» **PROVIDED PASSAGE**
:::
Re: [OMPI devel] OpenMPI 2.x: bug: violent break at beginning with (sequential) runs...

2016-09-14 Thread Joshua Ladd
Eric,

We are looking into the PMIx code path that sets up the jobid. The session
directories are created based on the jobid. It might be the case that the
jobids (generated with rand) happen to be the same for different jobs
resulting in multiple jobs sharing the same session directory, but we need
to check. We will update.

Josh

On Wed, Sep 14, 2016 at 9:33 AM, Eric Chamberland <
eric.chamberl...@giref.ulaval.ca> wrote:

> Lucky!
>
> Since each runs have a specific TMP, I still have it on disc.
>
> for the faulty run, the TMP variable was:
>
> TMP=/tmp/tmp.wOv5dkNaSI
>
> and into $TMP I have:
>
> openmpi-sessions-40031@lorien_0
>
> and into this subdirectory I have a bunch of empty dirs:
>
> cmpbib@lorien:/tmp/tmp.wOv5dkNaSI/openmpi-sessions-40031@lorien_0> ls -la
> |wc -l
> 1841
>
> cmpbib@lorien:/tmp/tmp.wOv5dkNaSI/openmpi-sessions-40031@lorien_0> ls -la
> |more
> total 68
> drwx-- 1840 cmpbib bib 45056 Sep 13 03:49 .
> drwx--3 cmpbib bib   231 Sep 13 03:50 ..
> drwx--2 cmpbib bib 6 Sep 13 02:10 10015
> drwx--2 cmpbib bib 6 Sep 13 03:05 10049
> drwx--2 cmpbib bib 6 Sep 13 03:15 10052
> drwx--2 cmpbib bib 6 Sep 13 02:22 10059
> drwx--2 cmpbib bib 6 Sep 13 02:22 10110
> drwx--2 cmpbib bib 6 Sep 13 02:41 10114
> ...
>
> If I do:
>
> lsof |grep "openmpi-sessions-40031"
> lsof: WARNING: can't stat() fuse.gvfsd-fuse file system /run/user/1000/gvfs
>   Output information may be incomplete.
> lsof: WARNING: can't stat() tracefs file system /sys/kernel/debug/tracing
>   Output information may be incomplete.
>
> nothing...
>
> What else may I check?
:::
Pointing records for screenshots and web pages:
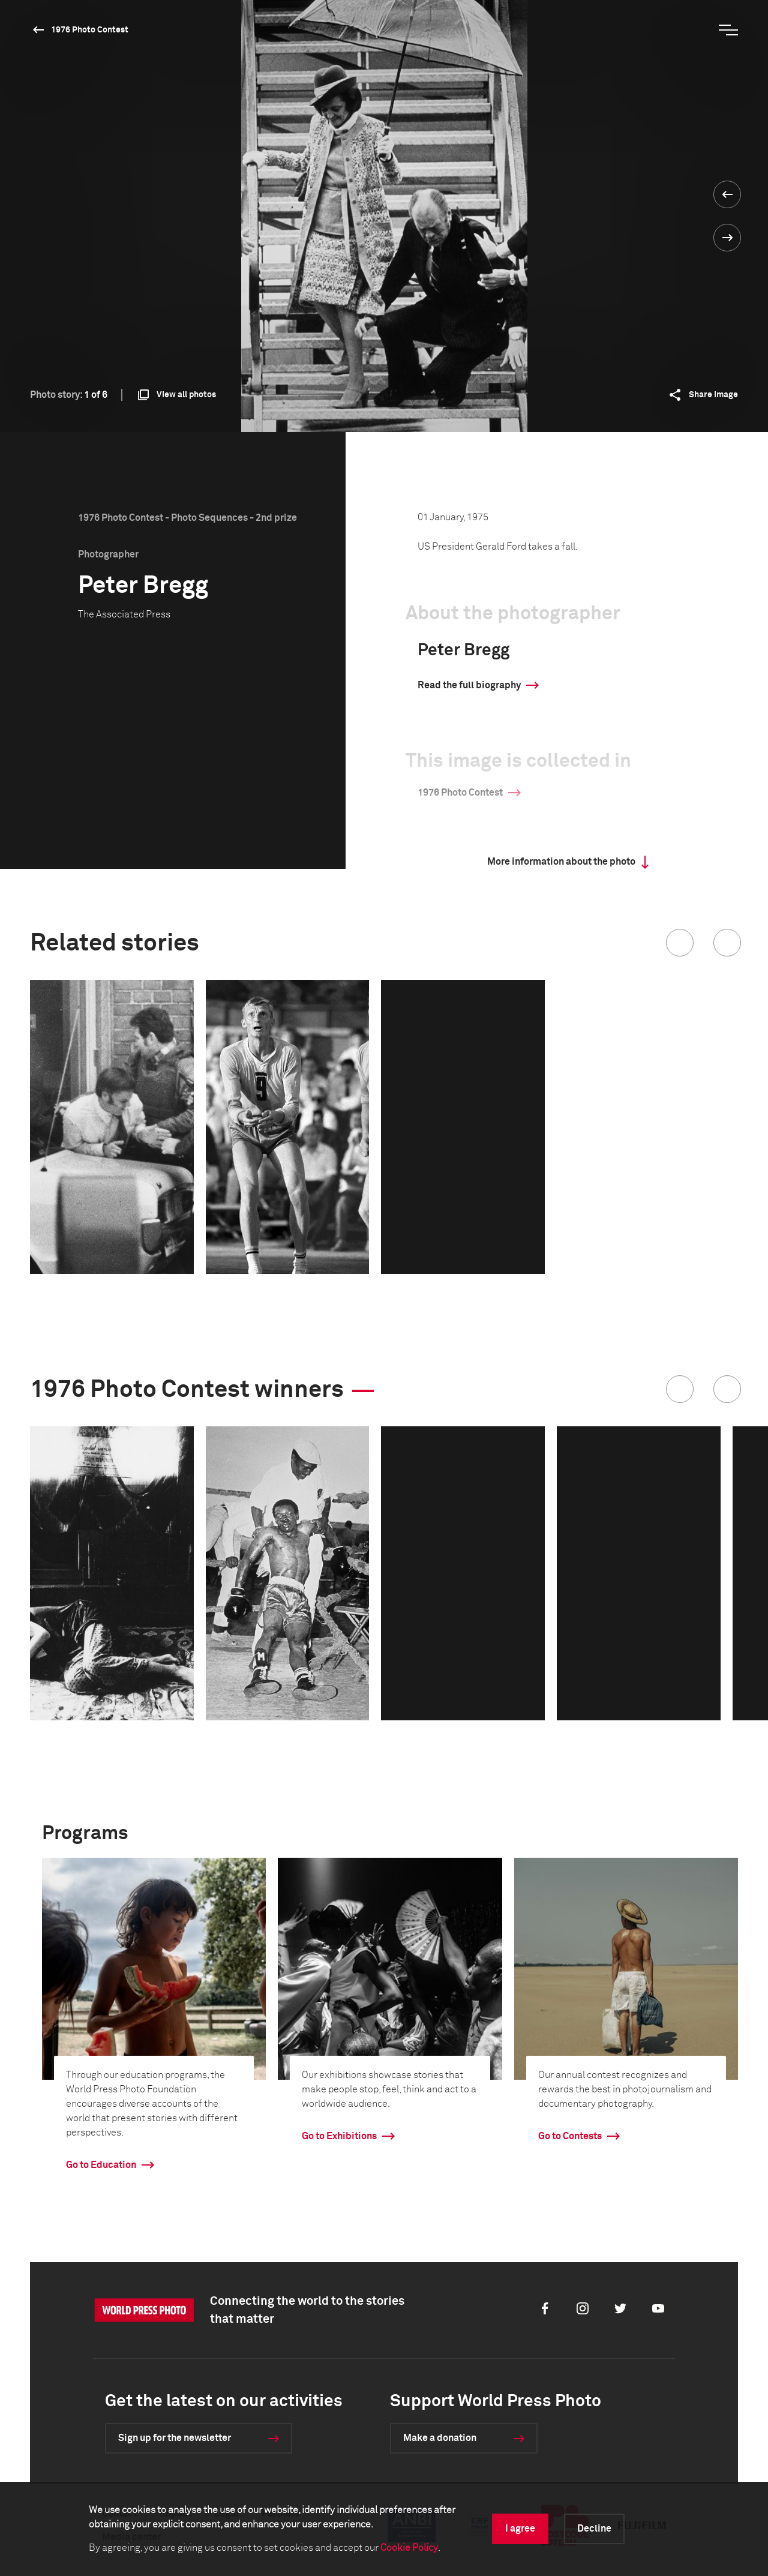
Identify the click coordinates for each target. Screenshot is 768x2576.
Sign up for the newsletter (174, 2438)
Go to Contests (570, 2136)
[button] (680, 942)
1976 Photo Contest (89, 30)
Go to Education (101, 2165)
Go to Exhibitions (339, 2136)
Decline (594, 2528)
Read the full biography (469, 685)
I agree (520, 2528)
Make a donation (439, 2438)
:::
» **OBJECTIVE**
In the thread about the OpenMPI 2.x bug, what are the session directories created based on? The lines are not needed here.

» **COMPLETE RESPONSE**
The jobid.